New York City’s Saxon + Parole plays with plenty of fresh produce on its drink menu, which means that (depending on the season) guests often request “that watermelon thing” or “that pumpkin thing.” This time, head bartenders Maxime Belfand and Masa Urushido stayed one step ahead and named their heirloom-carrot-packed winter drink accordingly.
Newly opened in December 2016 from Top Chef alum Ryan Scott, the cocktail menu at San Francisco’s Finn Town boasts plenty of fresh juices—cucumber, ginger, etc. But fennel’s not one you see on the drink menu very often. This drink by bartender Anthony Parks lends freshness and subtle anise to a tequila-forward sipper.
Although the full recipe takes a couple of hours, this classic drink is accomplished in a crockpot, so it’s basically a set-it-and-forget-it type of recipe. Get a batch started before friends arrive, then spoon into coffee mugs.“We use an IPA as the beer base,” says Mike Bohn of New York City’s Olmsted, “which gives the drink a contrasting freshness from the hops and citrus, plus a little porter thrown in to add some coffee richness.”
This boozy tea by bartender Elia Covino at Chicago’s Rebar in Trump hotel will warm you up during winter. “I wanted to make something to replace the mulled wine we would serve around the holidays that would appeal to the Hot Toddy drinkers and that spirits people wouldn't generally think would go well in a warm cocktail,” says Covino. “I knew I wanted vermouth to be a component, and the gin was a wonderful addition, adding more depth and a floral component. The milk chocolate elixir plays off both of those so well, and the ginger snap liqueur and honey add a touch of sweetness.”
If you appreciate a good Manhattan—a rye Manhattan specifically—then the Remember the Maine will most likely find a home in your drinks repertoire. The cocktail comes from Charles H. Baker, Jr’s. The Gentleman’s Companion from 1939 and is notable for its additions of cherry liqueur and a touch of absinthe.
Until recently, fassionola syrup, which was used in many old Tiki drinks including the Hurricane, was lost to the past.
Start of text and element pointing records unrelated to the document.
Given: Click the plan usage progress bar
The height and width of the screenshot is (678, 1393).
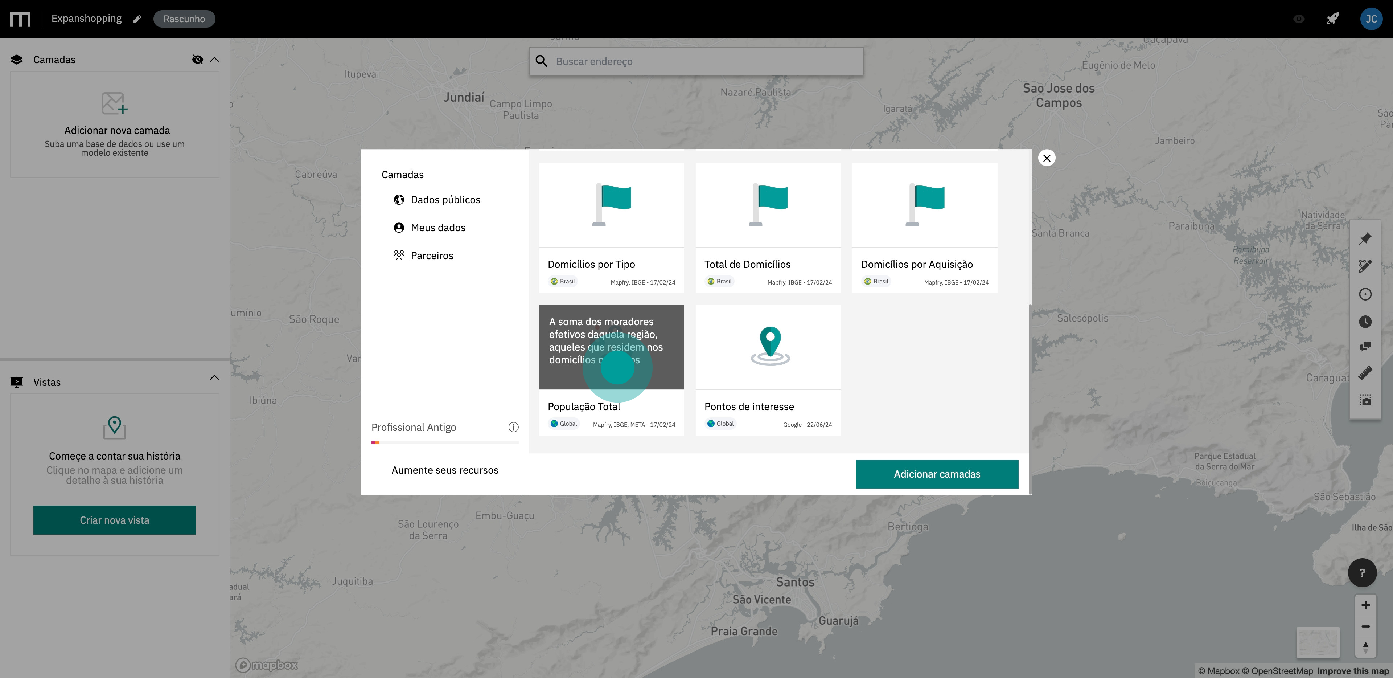Looking at the screenshot, I should [x=445, y=443].
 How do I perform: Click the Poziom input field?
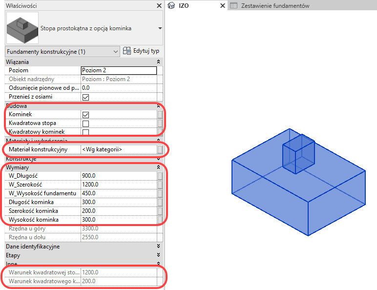[118, 70]
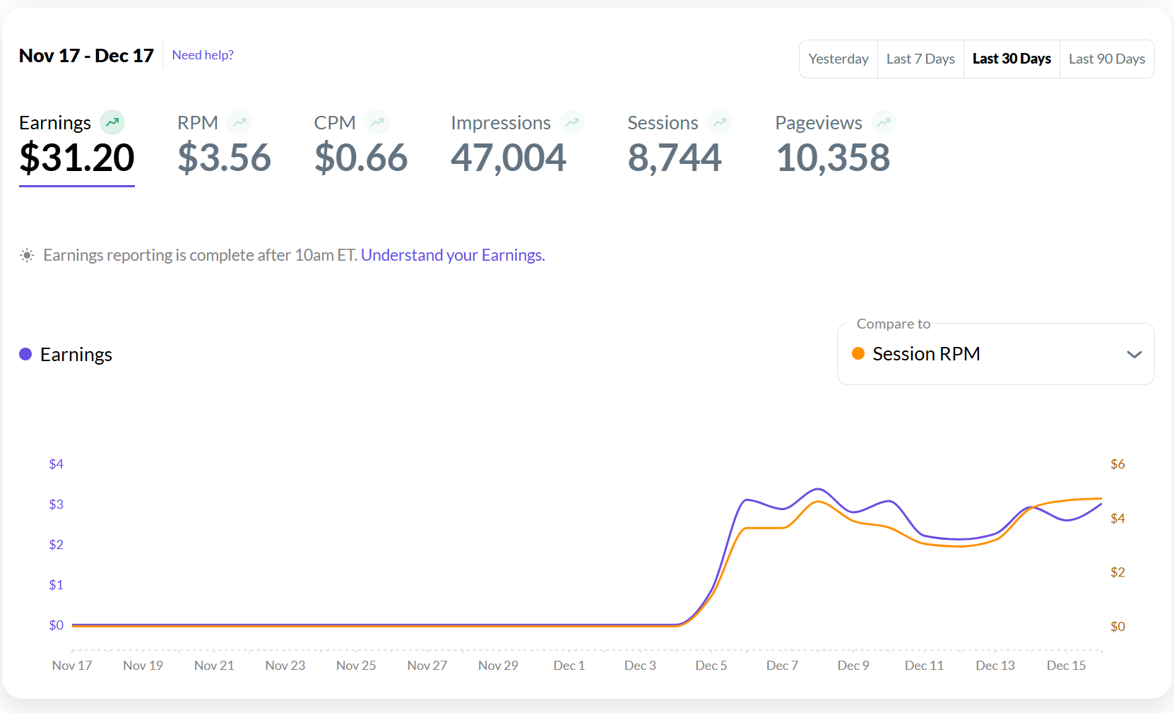
Task: Choose the Last 90 Days range
Action: 1106,59
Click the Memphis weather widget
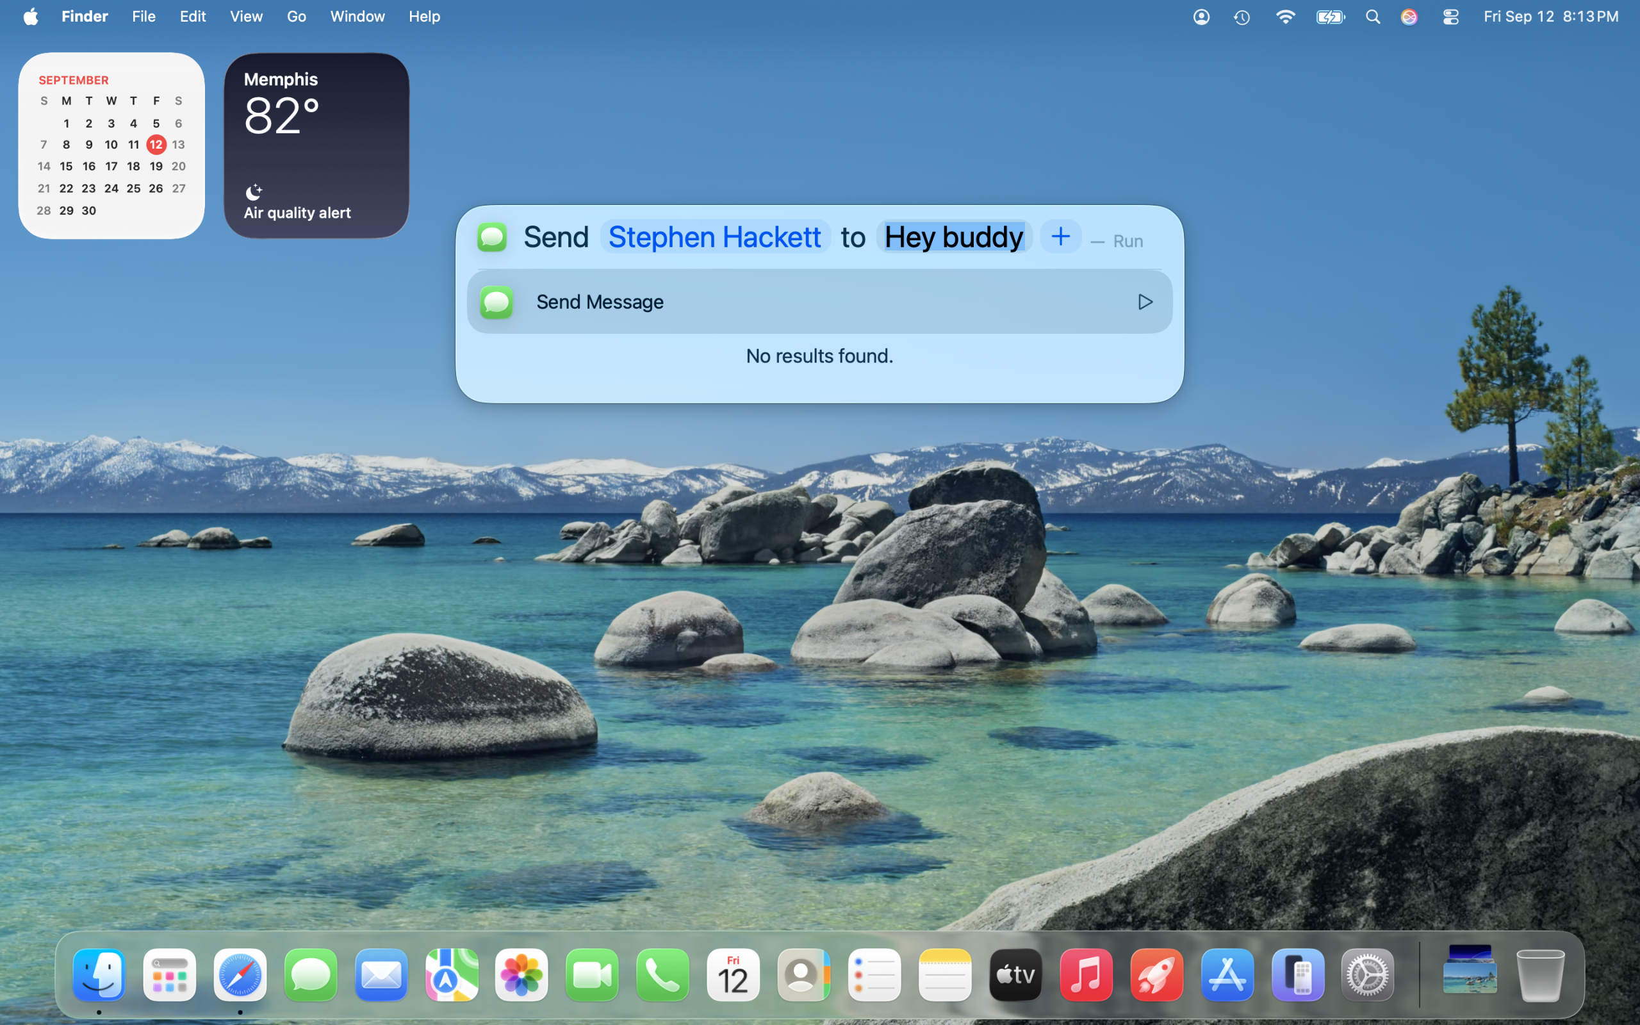Screen dimensions: 1640x1025 click(x=316, y=146)
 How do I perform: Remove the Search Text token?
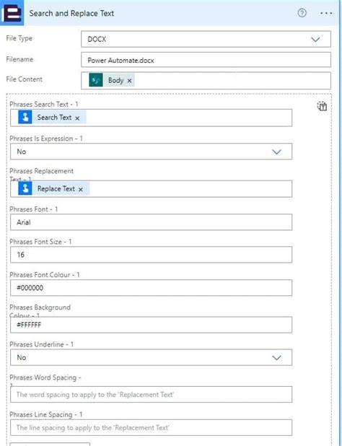[77, 118]
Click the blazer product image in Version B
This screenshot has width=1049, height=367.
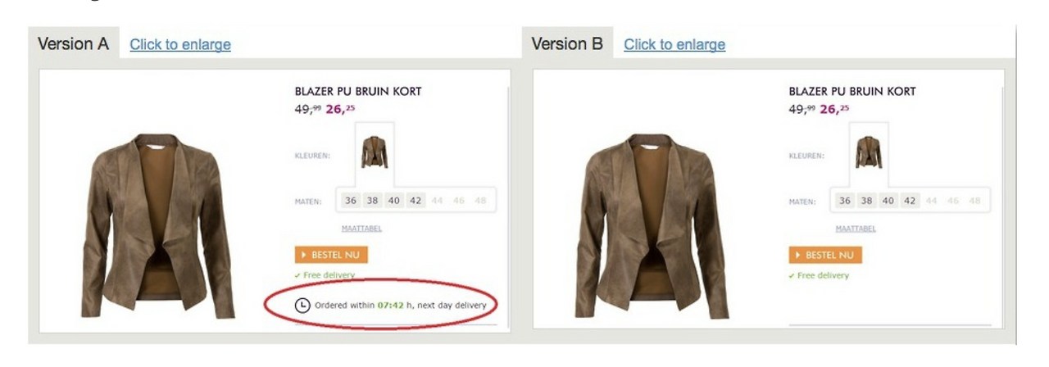point(652,225)
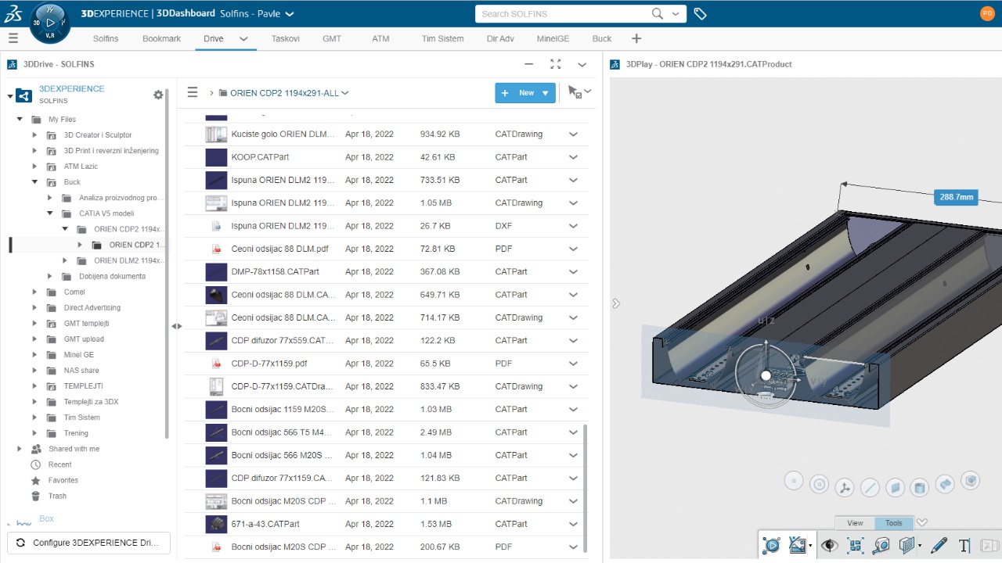Expand the Comel folder in the tree
The image size is (1002, 563).
click(34, 292)
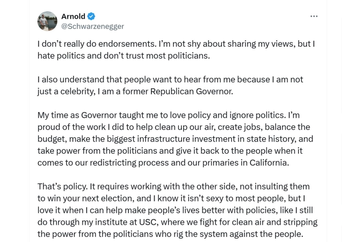Screen dimensions: 342x242
Task: Click the word endorsements in first sentence
Action: [127, 44]
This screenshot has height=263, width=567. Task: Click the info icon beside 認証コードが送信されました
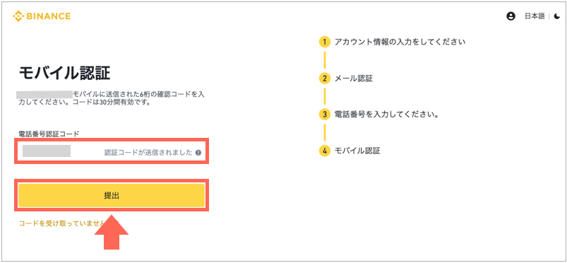click(198, 153)
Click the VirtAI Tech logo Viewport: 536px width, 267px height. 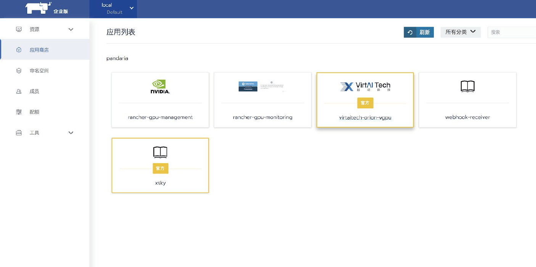coord(365,87)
The Jonathan English Company bottled it in the 1950s, and modern bartenders have either created house-made versions or substituted passion fruit syrup. Recently, Cocktail & Sons’ Max Messier bottled a seasonal version of it with local New Orleans strawberries, as well as pineapples, mango, passion fruit and steeped hibiscus flower syrup. The little-known Cobra’s Fang was created at Don the Beachcomber and also uses falernum, which has seen its own resurgence in recent years.